Provided data:
=== Section Start ===
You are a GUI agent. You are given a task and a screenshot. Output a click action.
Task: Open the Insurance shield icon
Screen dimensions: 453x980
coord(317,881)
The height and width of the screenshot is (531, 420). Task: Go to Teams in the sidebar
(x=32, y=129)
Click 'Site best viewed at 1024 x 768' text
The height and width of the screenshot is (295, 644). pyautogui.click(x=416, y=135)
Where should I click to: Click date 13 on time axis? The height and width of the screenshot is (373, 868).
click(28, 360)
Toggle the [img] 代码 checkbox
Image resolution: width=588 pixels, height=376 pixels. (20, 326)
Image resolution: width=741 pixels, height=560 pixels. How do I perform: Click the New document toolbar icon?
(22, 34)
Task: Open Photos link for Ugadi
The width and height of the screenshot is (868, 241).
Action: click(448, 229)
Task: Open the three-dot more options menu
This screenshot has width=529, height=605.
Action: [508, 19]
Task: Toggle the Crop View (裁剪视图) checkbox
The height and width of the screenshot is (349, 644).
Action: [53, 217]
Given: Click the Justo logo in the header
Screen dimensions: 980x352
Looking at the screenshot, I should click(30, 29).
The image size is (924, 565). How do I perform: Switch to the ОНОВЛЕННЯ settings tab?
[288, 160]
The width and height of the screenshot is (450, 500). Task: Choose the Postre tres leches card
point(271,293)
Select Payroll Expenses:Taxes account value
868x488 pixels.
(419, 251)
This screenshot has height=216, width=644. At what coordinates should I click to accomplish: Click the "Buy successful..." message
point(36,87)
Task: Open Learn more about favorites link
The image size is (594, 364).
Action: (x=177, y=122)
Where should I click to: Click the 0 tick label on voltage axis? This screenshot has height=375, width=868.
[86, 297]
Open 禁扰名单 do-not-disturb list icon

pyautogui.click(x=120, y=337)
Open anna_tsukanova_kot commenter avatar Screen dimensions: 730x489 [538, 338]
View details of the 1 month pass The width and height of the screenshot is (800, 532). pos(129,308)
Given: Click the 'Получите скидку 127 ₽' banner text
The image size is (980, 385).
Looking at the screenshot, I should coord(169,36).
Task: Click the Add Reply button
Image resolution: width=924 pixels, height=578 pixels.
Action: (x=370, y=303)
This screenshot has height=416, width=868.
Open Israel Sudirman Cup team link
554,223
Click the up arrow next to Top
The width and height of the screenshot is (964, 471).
=== Section End ===
Each entry above should be written again exactly.

Written solution:
You are a GUI agent. You are given a task and a screenshot. Output a click action.
Task: Open the Insurance shield icon
Screen dimensions: 453x980
coord(317,881)
The height and width of the screenshot is (531, 420). Task: Go to Teams in the sidebar
(x=32, y=129)
Click 'Site best viewed at 1024 x 768' text
The height and width of the screenshot is (295, 644). pyautogui.click(x=416, y=135)
Where should I click to: Click date 13 on time axis? The height and width of the screenshot is (373, 868).
click(28, 360)
Toggle the [img] 代码 checkbox
Image resolution: width=588 pixels, height=376 pixels. (20, 326)
Image resolution: width=741 pixels, height=560 pixels. How do I perform: Click the New document toolbar icon?
(22, 34)
Task: Open Photos link for Ugadi
The width and height of the screenshot is (868, 241).
Action: click(448, 229)
Task: Open the three-dot more options menu
This screenshot has width=529, height=605.
Action: [508, 19]
Task: Toggle the Crop View (裁剪视图) checkbox
The height and width of the screenshot is (349, 644).
Action: [53, 217]
Given: Click the Justo logo in the header
Screen dimensions: 980x352
Looking at the screenshot, I should click(30, 29).
The image size is (924, 565). How do I perform: Switch to the ОНОВЛЕННЯ settings tab?
[288, 160]
The width and height of the screenshot is (450, 500). Task: Choose the Postre tres leches card
point(271,293)
Select Payroll Expenses:Taxes account value
868x488 pixels.
(419, 251)
This screenshot has height=216, width=644. At what coordinates should I click to accomplish: Click the "Buy successful..." message
point(36,87)
Task: Open Learn more about favorites link
The image size is (594, 364).
Action: (x=177, y=122)
Where should I click to: Click the 0 tick label on voltage axis? This screenshot has height=375, width=868.
[86, 297]
Open 禁扰名单 do-not-disturb list icon

pyautogui.click(x=120, y=337)
Open anna_tsukanova_kot commenter avatar Screen dimensions: 730x489 [538, 338]
View details of the 1 month pass The width and height of the screenshot is (800, 532). pos(129,308)
Given: Click the 'Получите скидку 127 ₽' banner text
The image size is (980, 385).
Looking at the screenshot, I should coord(169,36).
Task: Click the Add Reply button
Image resolution: width=924 pixels, height=578 pixels.
Action: (x=370, y=303)
This screenshot has height=416, width=868.
Open Israel Sudirman Cup team link
554,223
Click the up arrow next to Top
The width and height of the screenshot is (964, 471).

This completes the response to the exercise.